Material for this task.
*****
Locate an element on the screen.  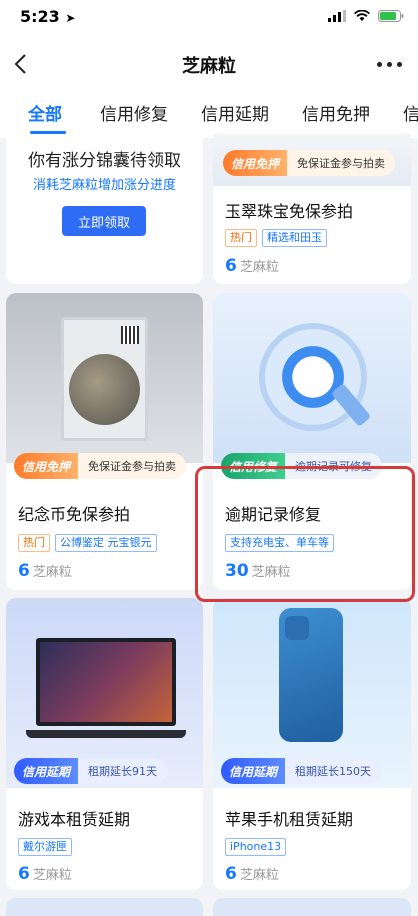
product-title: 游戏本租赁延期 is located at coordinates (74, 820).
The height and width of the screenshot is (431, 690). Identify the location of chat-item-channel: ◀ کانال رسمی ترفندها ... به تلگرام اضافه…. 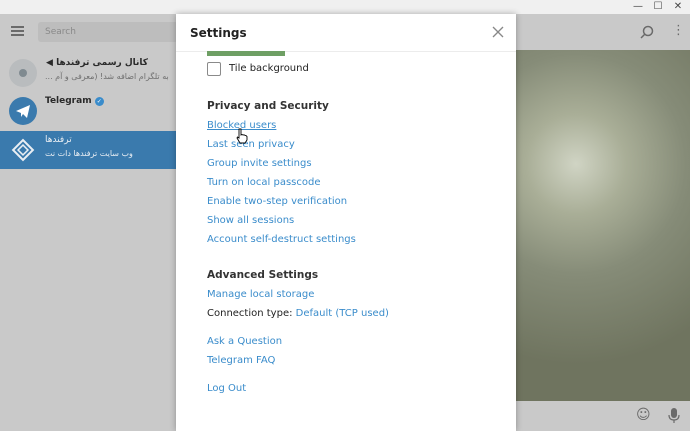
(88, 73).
*****
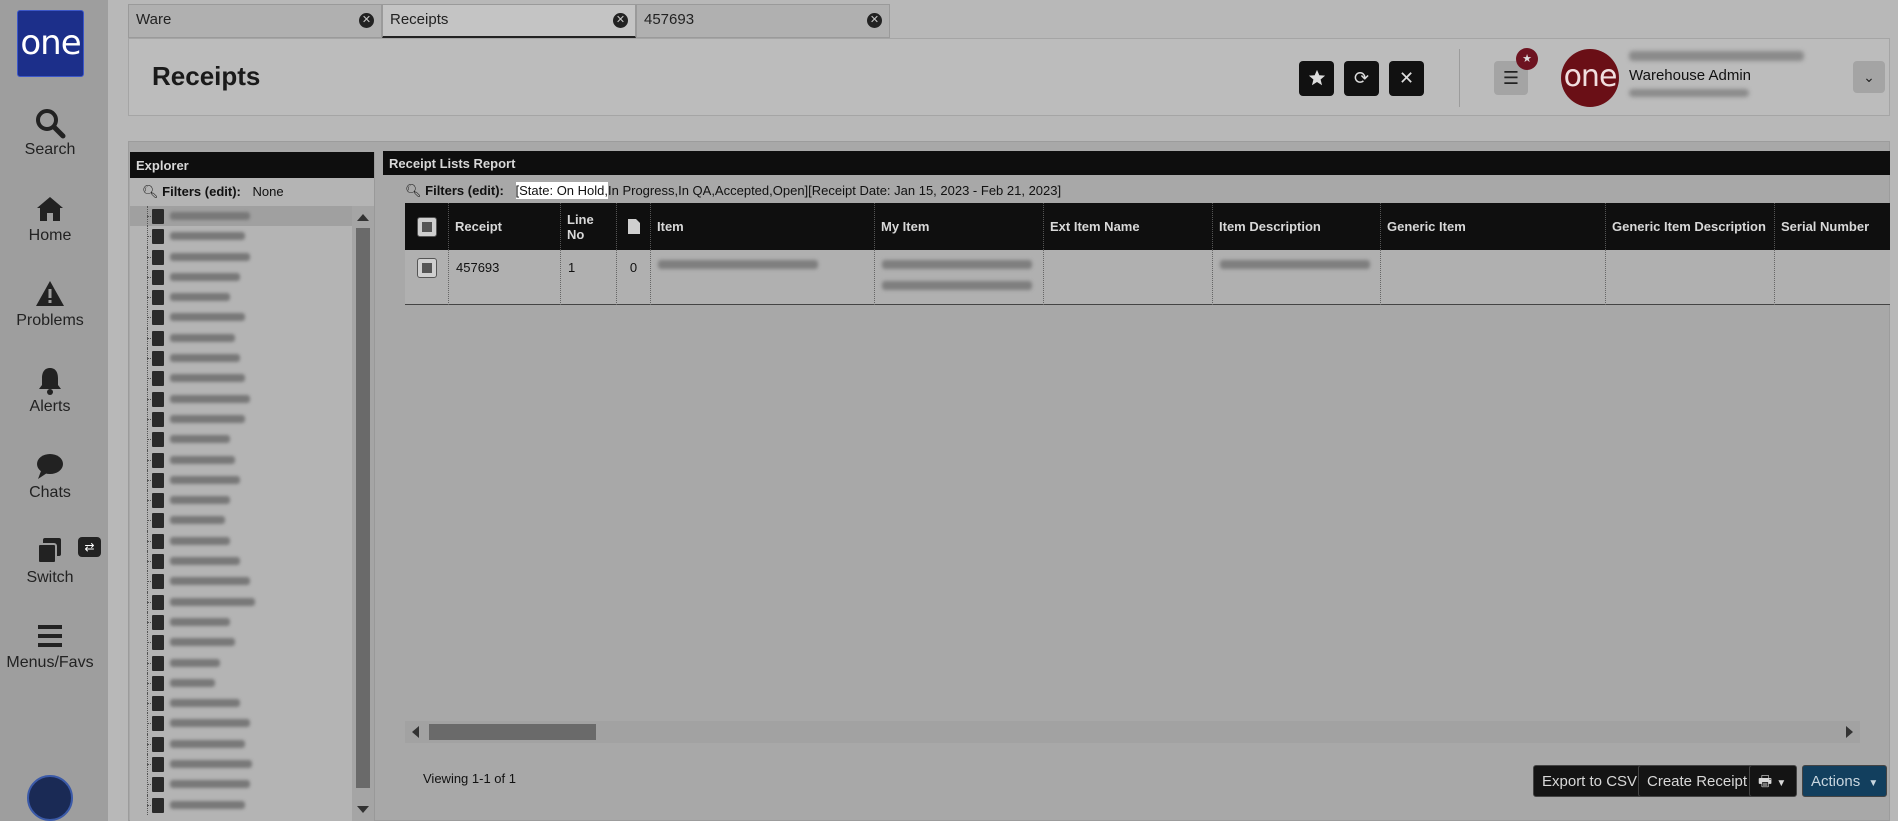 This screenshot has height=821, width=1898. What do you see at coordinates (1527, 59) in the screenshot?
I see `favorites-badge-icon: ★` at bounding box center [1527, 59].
*****
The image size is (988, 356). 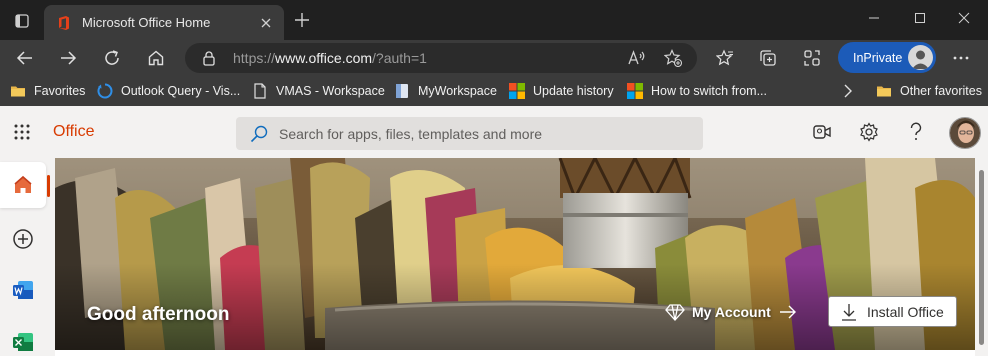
*****
Rewrite the lines from the one containing "This screenshot has" through the one containing "center [1527, 59].", inclusive, changing "screenshot" to "screen image" and leaving everything else as it is. Leave the pictures out.

Exercise result.
 This screen image has height=821, width=1898. What do you see at coordinates (1527, 59) in the screen image?
I see `favorites-badge-icon: ★` at bounding box center [1527, 59].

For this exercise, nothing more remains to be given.